The thorn pricks behind her eyes seemed to hold the tears at bay, but she did feel like crying. Not now, but definitely later, in her room, when the lights went out.

 

“Thanks a lot,” she said.

 

“Don’t thank me yet. I’ve never fought a girl before,” Avery replied with a wink.

 

“Don’t worry…”—in Rose’s mind, the image of him pinning her on the mat after a sweaty training session was reason enough to say yes—“…I’ll take it easy on you,” she said.

 

They all agreed she should have the next day off for a little R&R, but Rose hated her apartment; it was a tiny, decaying hole in a rundown wart of a building on the armpit neighborhood of Mitre.
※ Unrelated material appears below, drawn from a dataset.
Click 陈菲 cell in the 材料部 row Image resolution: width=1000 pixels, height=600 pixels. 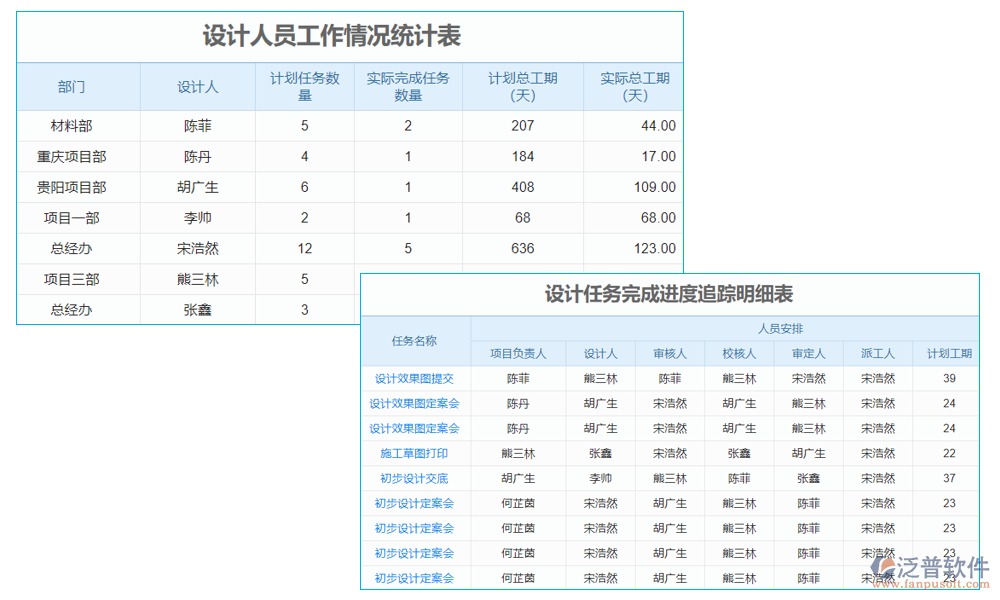point(197,125)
She slept there, ate there, and did as little else there as possible. Too tired to go browsing at the mall or out for a proper walk—her sore feet and stiff legs fought her every step—she decided it was time to see Cate instead.

 

Mike had thrown Rose out over six months ago and had warned her to never see or speak to her stepsister again. But they were too close for that. Mike had left them no choice but to stay close, those nights he’d crept outside their room, bottle in hand, deciding whether he should come in or not, and if he did, which of them he should try to get it on with.

 

In the early days, shortly after Rose’s mom had died, his attempts had been half-hearted, almost pathetic. They’d screamed him out of the room, and he’d skulked away to brood all night on his own. Later on, he’d grown bolder, angrier, harder to dissuade. Screams alone hadn’t been enough. They’d had to fight him off between them; sometimes it had worked, sometimes it had only made him angrier. They used to say he was “spitting a meanie”. That was when the beatings had started. Rose and Cate had dug themselves a nook in that dark corner of the world, a nook no one could touch, no matter how often he barged in stinking of bourbon and calling them those dirty words that still gave them the chills almost a decade later.

 

They didn’t know what rape was until they saw it on an episode of CSI. As far as Rose knew, he’d never gone through with it, though he’d come close in the early days, she reckoned, with both of them. Close enough to scare himself. Close enough to have to mask those dirty urges in lashings of violence. The beatings had continued for years, growing less frequent but more vicious, as though he needed an outlet for something that built up inside him. Something he could only keep in for so long before it took him over. And boy, when it took him over, he was meaner than any UFC fighter she’d ever seen.